GitHub: https://github.com/vllm-project/semantic-router

## Quick Start

### Installation

```bash
# Install from PyPI
pip install vllm-sr

# Or install from source (development)
cd src/vllm-sr
pip install -e .
```

### Usage

```bash
# Initialize vLLM Semantic Router Configuration
vllm-sr init

# Start the router (includes dashboard)
# Provide your HF_TOKEN to run the evaluation tests; this is required for downloading the necessary datasets
HF_TOKEN=hf_xxx vllm-sr serve

# Open dashboard in browser
vllm-sr dashboard

# View logs
vllm-sr logs router
vllm-sr logs envoy
vllm-sr logs dashboard

# Check status
vllm-sr status

# Stop
vllm-sr stop
```

## Features

- **Router**: Intelligent request routing based on intent classification
- **Envoy Proxy**: High-performance proxy with ext_proc integration
- **Dashboard**: Web UI for monitoring and testing (http://localhost:8700)
- **Metrics**: Prometheus metrics endpoint (http://localhost:9190/metrics)

## Endpoints

After running `vllm-sr serve`, the following endpoints are available:

| Endpoint | Port | Description |
|----------|------|-------------|
| Dashboard | 8700 | Web UI for monitoring and Playground |
| API | 8888* | Chat completions API (configurable in config.yaml) |
| Metrics | 9190 | Prometheus metrics |
| gRPC | 50051 | Router gRPC (internal) |
| Jaeger UI | 16686 | Distributed tracing UI |
| Grafana (embedded) | 8700 | Dashboards at /embedded/grafana |
| Prometheus UI | 9090 | Metrics storage and querying |

*Default port, configurable via `listeners` in config.yaml

### Observability

`vllm-sr serve` automatically starts the observability stack:

- **Jaeger**: Distributed tracing embedded at http://localhost:8700/embedded/jaeger (also available directly at http://localhost:16686)
- **Grafana**: Pre-configured dashboards embedded at http://localhost:8700/embedded/grafana
- **Prometheus**: Metrics collection at http://localhost:9090

**Note**: Grafana is optimized for embedded access through the dashboard. For the best experience, use http://localhost:8700/embedded/grafana where anonymous authentication is pre-configured.

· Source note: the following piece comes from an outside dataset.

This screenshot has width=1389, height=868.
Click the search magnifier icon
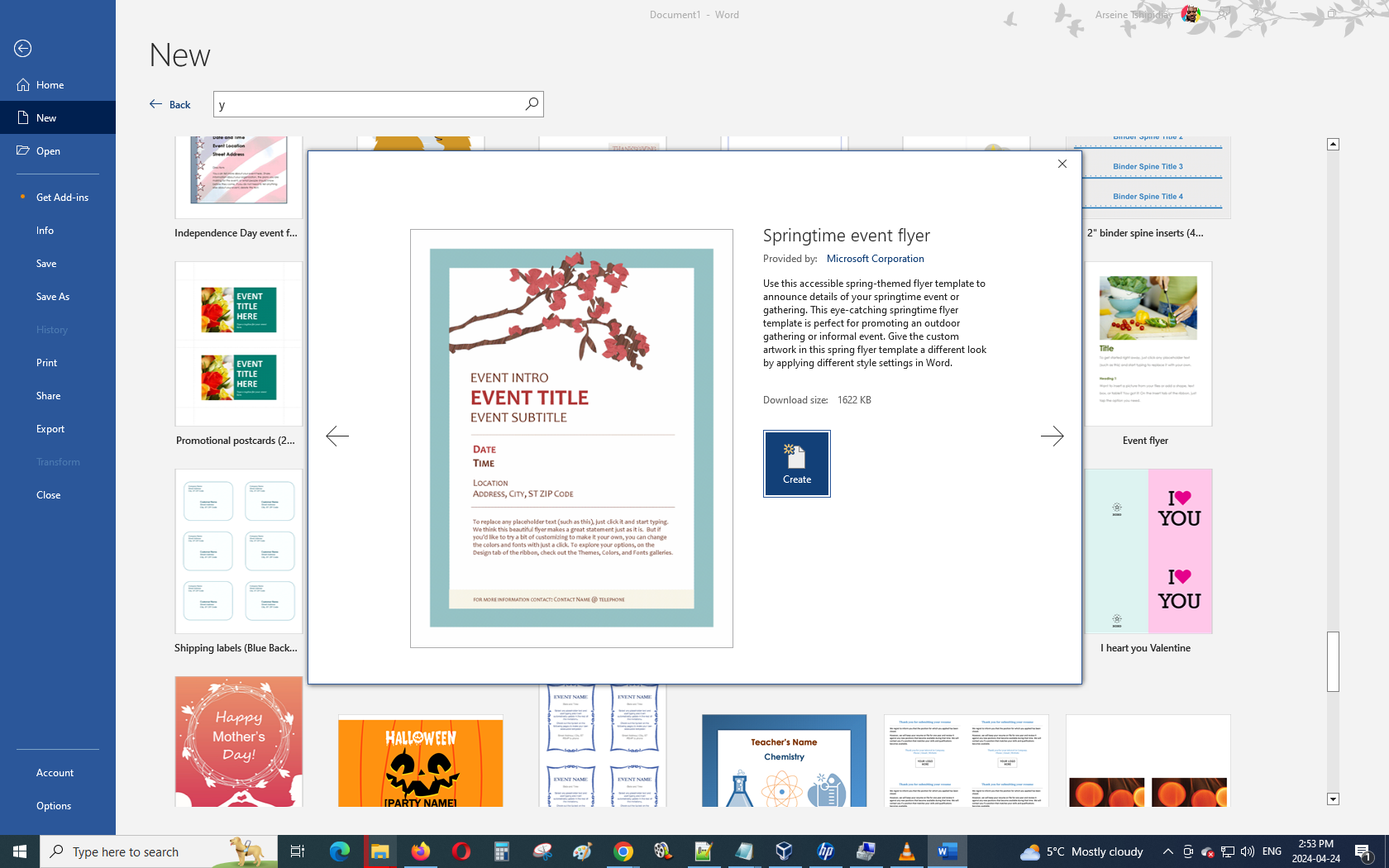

Tracing is enabled by default. Traces are visible in Jaeger under the `vllm-sr` service name.

## Configuration

### Plugin Configuration

The CLI supports configuring plugins in your routing decisions. Plugins are per-decision behaviors that customize request handling (security, caching, customization, debugging).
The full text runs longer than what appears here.